- **Set exercise**
Return each line of the entries below that contains the string "sidebar", matching case exactly.

[begin Task inputs]

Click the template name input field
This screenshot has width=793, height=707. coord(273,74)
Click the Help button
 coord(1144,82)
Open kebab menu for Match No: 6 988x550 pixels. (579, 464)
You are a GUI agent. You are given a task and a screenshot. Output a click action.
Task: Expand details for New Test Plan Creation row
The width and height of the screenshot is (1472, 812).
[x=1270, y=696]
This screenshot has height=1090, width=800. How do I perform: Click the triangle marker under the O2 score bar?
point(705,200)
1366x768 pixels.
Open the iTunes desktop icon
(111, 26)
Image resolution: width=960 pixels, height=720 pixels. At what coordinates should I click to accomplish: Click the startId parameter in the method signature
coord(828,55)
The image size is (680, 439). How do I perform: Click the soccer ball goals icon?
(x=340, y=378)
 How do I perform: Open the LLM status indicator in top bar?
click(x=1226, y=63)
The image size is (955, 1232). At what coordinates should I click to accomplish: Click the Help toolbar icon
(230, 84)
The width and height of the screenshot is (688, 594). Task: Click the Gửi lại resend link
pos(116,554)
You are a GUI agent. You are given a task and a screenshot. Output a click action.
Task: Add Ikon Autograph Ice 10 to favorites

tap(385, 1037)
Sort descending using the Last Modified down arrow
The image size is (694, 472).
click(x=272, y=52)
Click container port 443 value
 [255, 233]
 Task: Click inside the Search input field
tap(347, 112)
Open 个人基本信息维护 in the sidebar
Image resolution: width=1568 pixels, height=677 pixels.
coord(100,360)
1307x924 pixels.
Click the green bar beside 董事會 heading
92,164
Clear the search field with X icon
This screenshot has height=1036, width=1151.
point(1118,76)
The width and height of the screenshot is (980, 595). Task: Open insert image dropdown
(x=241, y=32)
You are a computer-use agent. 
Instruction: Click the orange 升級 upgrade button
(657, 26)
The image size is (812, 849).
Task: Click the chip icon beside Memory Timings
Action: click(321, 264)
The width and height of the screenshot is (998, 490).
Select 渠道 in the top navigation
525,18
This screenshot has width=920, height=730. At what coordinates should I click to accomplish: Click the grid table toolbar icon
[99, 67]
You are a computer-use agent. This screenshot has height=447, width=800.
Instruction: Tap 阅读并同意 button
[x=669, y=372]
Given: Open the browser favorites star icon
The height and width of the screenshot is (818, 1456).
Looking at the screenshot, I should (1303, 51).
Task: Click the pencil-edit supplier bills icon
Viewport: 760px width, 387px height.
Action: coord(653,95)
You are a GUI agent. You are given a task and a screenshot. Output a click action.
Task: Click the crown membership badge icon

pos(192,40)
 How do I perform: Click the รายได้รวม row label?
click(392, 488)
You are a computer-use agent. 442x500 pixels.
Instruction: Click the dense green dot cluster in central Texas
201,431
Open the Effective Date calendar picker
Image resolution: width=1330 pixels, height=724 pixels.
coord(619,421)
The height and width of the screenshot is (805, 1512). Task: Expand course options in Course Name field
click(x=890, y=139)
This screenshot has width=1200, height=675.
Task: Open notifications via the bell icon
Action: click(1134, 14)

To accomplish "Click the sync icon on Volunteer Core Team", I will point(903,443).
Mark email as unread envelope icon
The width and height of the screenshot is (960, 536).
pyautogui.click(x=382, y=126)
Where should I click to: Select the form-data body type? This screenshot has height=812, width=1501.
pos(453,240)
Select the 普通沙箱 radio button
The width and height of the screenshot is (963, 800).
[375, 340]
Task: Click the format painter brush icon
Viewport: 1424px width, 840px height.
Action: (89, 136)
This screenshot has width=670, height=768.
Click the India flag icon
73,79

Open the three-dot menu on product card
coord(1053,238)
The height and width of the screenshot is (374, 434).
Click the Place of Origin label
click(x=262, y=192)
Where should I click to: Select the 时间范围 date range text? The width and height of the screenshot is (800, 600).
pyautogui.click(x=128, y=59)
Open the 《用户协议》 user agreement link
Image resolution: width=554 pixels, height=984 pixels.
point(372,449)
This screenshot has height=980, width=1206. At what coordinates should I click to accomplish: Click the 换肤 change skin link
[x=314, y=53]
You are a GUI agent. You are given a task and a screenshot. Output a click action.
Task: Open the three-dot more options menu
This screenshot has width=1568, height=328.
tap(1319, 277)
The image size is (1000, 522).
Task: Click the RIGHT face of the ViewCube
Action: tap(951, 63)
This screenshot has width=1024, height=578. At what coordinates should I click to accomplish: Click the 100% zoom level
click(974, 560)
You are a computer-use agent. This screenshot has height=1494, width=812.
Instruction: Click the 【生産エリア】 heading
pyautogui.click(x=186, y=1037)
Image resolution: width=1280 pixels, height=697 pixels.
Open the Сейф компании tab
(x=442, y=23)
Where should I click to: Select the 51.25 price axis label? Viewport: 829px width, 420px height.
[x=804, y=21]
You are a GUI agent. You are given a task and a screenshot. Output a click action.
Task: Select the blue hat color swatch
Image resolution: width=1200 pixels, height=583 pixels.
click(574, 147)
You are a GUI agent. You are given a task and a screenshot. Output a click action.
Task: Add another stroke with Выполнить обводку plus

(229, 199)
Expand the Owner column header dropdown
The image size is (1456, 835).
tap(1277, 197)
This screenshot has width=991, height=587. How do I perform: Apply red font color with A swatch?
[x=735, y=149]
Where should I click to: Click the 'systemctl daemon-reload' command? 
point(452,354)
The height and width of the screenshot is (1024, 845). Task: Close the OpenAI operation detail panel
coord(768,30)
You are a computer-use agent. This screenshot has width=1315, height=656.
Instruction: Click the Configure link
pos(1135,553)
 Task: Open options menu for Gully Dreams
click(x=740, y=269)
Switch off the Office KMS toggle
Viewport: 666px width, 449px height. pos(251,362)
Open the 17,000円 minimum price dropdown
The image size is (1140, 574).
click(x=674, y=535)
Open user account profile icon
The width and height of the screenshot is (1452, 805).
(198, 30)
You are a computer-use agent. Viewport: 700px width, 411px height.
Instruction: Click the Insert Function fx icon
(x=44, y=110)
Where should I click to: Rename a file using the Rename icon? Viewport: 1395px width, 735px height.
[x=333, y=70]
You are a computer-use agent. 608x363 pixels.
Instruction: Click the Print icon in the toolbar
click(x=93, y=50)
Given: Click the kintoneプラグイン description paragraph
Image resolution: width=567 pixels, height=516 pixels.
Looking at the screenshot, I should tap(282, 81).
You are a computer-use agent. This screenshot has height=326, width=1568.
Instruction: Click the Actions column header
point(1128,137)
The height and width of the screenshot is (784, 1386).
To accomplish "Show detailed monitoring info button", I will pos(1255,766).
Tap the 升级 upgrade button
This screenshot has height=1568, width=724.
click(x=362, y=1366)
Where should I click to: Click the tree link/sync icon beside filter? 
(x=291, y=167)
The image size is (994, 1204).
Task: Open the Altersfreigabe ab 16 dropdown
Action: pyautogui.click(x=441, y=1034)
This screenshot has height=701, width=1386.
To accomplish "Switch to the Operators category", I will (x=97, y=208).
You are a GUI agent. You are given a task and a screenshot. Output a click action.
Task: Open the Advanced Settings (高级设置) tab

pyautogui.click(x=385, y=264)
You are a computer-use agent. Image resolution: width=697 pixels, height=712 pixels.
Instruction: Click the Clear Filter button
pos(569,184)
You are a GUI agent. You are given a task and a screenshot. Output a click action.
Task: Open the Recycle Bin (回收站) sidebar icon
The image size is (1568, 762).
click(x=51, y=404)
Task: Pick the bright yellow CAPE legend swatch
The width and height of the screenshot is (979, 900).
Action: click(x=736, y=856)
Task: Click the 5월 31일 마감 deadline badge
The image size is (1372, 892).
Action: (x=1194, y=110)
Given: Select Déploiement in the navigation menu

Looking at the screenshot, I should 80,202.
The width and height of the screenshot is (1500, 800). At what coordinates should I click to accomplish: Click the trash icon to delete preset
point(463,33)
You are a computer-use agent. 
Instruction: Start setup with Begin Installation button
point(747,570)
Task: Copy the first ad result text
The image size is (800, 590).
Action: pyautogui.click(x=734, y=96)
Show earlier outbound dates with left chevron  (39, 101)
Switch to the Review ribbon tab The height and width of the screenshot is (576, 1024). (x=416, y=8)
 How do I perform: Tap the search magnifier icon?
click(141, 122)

[end Task inputs]

- **Written answer**
Open 个人基本信息维护 in the sidebar
Task: Open the Recycle Bin (回收站) sidebar icon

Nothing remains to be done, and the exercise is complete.